In essence, it’s an interactive textbook where every line of code can be executed and results seen within the context. No more reading and reentering the code to see what it does, the code is part of the book.
Eric Matthes writes on his blog peak5390 about using Jupyter for teaching python that as a teacher he found that it was a perfect tool for creating lessons. He would write a few notes about a topic, then write a small program to illustrate how to implement the topic in code and share it with his students.
Check out his blog, it’s a quick read and offers some basic tips and workflows for using it in class. He also provides a collection of IPython Notebooks for teaching Python.
Here is a list of additional sources for Jupyter notebooks about Python. You can view them directly from GitHub but they will load in view mode only. To view them in Google Colab you need to download them and reupload them to Colab. Or, when selecting to Open a notebook in Colab select Github and search there or enter the URL of the GitHub repository. To enable notebook interactivity press Connect in the upper right corner and that is it. Now you can play any cell containing code or all code in the notebook at once.

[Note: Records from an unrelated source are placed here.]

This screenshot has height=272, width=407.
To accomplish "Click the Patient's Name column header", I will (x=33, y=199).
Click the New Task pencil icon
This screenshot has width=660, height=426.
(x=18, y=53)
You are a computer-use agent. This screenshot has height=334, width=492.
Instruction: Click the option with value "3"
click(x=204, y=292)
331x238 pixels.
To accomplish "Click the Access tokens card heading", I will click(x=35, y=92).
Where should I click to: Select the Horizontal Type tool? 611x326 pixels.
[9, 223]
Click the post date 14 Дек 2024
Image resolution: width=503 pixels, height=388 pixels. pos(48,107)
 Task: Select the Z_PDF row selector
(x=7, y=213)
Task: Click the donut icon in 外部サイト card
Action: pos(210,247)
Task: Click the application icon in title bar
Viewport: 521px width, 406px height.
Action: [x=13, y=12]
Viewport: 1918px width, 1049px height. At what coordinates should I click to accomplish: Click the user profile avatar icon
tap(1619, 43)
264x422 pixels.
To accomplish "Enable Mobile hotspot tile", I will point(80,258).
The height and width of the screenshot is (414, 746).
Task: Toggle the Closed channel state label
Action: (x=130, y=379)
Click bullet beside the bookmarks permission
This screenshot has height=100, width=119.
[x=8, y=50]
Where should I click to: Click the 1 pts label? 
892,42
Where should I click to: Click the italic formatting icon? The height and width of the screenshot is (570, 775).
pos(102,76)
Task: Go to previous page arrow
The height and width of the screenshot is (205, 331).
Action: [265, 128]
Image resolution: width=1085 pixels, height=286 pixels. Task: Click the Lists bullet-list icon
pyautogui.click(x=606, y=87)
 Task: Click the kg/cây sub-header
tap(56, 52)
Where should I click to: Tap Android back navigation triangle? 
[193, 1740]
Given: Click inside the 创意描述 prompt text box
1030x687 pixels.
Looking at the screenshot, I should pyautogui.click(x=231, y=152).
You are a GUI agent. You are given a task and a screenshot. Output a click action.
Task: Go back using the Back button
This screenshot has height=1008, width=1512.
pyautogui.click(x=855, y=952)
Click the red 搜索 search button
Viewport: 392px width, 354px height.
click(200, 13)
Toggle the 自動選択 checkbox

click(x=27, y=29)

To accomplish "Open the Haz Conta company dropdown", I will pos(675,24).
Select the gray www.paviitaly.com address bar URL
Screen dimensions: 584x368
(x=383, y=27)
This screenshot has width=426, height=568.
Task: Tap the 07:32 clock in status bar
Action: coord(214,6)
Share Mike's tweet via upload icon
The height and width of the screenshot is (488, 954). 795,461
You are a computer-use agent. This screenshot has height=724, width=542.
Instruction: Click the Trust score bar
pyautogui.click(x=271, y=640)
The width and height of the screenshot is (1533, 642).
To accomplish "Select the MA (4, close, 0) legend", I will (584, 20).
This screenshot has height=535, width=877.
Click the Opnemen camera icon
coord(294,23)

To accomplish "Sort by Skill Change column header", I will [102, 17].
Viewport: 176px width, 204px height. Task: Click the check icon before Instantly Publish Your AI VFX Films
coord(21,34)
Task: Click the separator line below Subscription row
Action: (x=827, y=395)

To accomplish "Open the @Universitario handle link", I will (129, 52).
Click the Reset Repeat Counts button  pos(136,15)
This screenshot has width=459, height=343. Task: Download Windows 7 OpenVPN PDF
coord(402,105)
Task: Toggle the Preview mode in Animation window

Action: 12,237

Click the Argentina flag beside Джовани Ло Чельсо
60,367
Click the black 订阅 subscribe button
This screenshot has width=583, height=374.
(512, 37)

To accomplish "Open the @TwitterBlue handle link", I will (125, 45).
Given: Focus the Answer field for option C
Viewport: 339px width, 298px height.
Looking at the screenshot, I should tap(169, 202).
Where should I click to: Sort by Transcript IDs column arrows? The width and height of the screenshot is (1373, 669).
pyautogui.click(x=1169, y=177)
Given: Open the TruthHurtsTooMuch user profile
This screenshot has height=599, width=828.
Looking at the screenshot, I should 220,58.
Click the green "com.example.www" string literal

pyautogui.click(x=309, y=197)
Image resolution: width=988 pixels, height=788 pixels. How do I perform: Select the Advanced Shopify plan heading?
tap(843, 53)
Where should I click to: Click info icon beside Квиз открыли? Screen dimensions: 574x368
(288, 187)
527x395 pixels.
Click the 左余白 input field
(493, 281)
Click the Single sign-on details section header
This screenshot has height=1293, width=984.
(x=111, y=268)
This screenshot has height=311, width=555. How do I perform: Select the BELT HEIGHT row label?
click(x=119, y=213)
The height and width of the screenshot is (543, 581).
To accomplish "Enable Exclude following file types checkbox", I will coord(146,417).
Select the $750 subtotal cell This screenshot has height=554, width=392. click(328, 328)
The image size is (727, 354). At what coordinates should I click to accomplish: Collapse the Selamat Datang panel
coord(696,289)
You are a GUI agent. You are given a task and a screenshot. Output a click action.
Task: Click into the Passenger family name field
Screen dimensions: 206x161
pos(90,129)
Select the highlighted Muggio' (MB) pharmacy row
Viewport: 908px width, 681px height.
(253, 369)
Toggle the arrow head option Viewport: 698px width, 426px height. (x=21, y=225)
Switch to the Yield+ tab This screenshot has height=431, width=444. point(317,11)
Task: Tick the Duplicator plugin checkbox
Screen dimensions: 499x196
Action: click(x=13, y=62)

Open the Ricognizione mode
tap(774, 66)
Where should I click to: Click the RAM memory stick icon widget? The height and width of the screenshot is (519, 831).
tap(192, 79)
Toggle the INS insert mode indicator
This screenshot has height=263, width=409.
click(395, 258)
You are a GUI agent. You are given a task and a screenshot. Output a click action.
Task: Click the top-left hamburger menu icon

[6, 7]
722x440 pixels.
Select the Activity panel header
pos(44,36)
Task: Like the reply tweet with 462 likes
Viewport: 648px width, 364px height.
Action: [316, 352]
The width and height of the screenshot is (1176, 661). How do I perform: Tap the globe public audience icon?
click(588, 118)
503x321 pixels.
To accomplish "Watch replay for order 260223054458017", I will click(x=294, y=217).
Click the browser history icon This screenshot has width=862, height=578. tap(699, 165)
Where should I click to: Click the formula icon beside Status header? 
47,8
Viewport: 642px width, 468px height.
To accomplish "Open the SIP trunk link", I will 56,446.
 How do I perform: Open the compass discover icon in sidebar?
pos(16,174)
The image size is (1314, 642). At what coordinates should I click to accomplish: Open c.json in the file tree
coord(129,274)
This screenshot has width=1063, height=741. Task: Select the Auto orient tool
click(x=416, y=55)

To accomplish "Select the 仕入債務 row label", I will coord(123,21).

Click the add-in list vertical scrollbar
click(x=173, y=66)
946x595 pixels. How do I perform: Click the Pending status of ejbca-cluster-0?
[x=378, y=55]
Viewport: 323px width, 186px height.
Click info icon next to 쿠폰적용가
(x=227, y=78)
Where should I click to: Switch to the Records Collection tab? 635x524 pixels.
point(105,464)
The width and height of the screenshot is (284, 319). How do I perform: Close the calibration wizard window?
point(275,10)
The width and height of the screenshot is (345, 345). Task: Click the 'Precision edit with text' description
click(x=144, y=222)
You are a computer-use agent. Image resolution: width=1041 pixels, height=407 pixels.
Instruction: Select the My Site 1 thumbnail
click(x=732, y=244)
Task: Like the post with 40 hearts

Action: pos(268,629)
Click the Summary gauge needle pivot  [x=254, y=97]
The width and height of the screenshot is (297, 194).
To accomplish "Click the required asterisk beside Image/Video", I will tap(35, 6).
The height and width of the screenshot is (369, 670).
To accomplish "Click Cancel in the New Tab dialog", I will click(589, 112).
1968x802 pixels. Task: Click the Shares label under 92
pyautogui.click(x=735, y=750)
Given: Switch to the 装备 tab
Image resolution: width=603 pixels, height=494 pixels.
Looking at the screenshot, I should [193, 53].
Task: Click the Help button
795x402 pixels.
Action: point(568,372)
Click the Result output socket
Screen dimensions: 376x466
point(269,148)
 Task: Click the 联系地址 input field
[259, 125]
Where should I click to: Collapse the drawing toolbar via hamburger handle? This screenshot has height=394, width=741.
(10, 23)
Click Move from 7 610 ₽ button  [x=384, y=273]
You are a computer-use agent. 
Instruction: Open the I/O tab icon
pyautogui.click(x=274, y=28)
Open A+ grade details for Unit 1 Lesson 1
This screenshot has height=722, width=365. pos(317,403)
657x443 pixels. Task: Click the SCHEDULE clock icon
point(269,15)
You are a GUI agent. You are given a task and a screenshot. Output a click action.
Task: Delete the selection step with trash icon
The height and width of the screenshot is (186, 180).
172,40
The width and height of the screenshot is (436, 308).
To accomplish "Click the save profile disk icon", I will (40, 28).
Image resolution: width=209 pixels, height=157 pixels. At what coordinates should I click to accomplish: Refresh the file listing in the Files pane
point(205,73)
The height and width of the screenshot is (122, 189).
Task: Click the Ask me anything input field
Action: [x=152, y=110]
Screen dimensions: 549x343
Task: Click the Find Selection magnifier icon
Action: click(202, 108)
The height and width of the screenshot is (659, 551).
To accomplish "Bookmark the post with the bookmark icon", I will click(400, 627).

A gallery of interesting Jupyter Notebooks is maintained by Jupyter project. It is curated and contains a lot of links to various notebooks that cover a wide range of topics. It is somewhat unwieldy and at first site hard to understand as notebooks are written in a wide range of styles and folder structures.
Numerical computing is fun is a basic starter book for programming in python geared toward younger generations of aspiring computer scientists and a good example of basic notebooks.
As much as this series is to educate aspiring computer programmers and data scientists of all ages and all backgrounds, it is also a reminder to myself. After playing with computers and numbers for nearly 4 decades, I've also made this to keep in mind how to have fun with computers and maths.
Python Lectures are more detailed guides to Python usage at the University level of mathematics.
Python Data Science Handbook repository contains complete code that can be found in O'Reilly's published book by Jake VanderPlas. It is not a beginner’s guide but a researcher’s handbook about how to sort out large amounts of data and come to a single conclusion.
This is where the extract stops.